That is my decision, citizen. He was a gift to me, and if I choose not to formally accuse him further, that is my right as owner, I believe. This way he will have time and reason to repent.’

  I was about to speak – hardly knowing whether to thank him or protest – but he held up a hand to silence me. ‘Enough. This is my daughter’s wedding-eve and I have spent sufficient time on other things. I must now go to her. You Paigh, take this miscreant away and lock him up – with his young companion, since there is no other cell. Tomorrow I shall dispose of him as well – by handing him back to the authorities. Citizen Libertus, make my home your own. I will have you called for cena. Until then, farewell.’

  And with that he turned and left the room, followed politely by the messenger.

  There was a silence, and Aigneis tiptoed in, from the inner corridor. ‘I have been listening,’ she murmured in her native tongue to Paigh. ‘So it was decided that the steward was a fraud?’

  ‘I am almost sorry,’ Paigh replied. ‘Except that it means that I shall be your attendant after all. In the meantime, I must lock this slave away.’

  Aigneis shrugged her shoulders. ‘I’m rather sorry, too. Gnaeus was most impressed by the way he served last night. And now he’s to be sold and will not be seen again. I suppose he has a name?’

  I did not answer. What answer could I make?

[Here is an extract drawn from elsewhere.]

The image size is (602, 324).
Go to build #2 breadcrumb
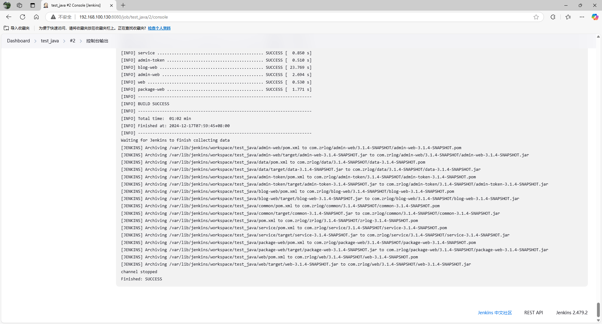click(x=72, y=41)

  ‘Citizen Libertus?’ she insisted – not addressing me. ‘You were the one who brought him here. What does he answer to?’

  The pretender looked startled and seemed to be considering a name, but it was his dark-haired attendant who replied.

  ‘He was to be your servant, call him what you like. Think of something interesting – Venibulus, perhaps. Now, if you will excuse us?’ He led his master out, followed by Aigneis and the little page.

  I stood like an idiot, staring after them. And then – at long, long last – I saw what I should have realised hours ago, and the last pieces of mosaic slotted into place.

  Too late! For there was no one I could tell. Even Paigh refused to listen. He was in a hurry to attend the rituals. He seized my arm and, despite my efforts to explain my thoughts, he hustled me out, down the steps and over to a hut, smaller than the dye-house where I’d been before. There, without another word, he pushed me in, locked the door and left me in the dark.

  TWENTY-EIGHT

  Trinculus was already in there; I could hear him whimpering my name. This was clearly the detention hut for wayward slaves. As soon as my eyes grew more accustomed to the gloom, I groped my way over and huddled close to him.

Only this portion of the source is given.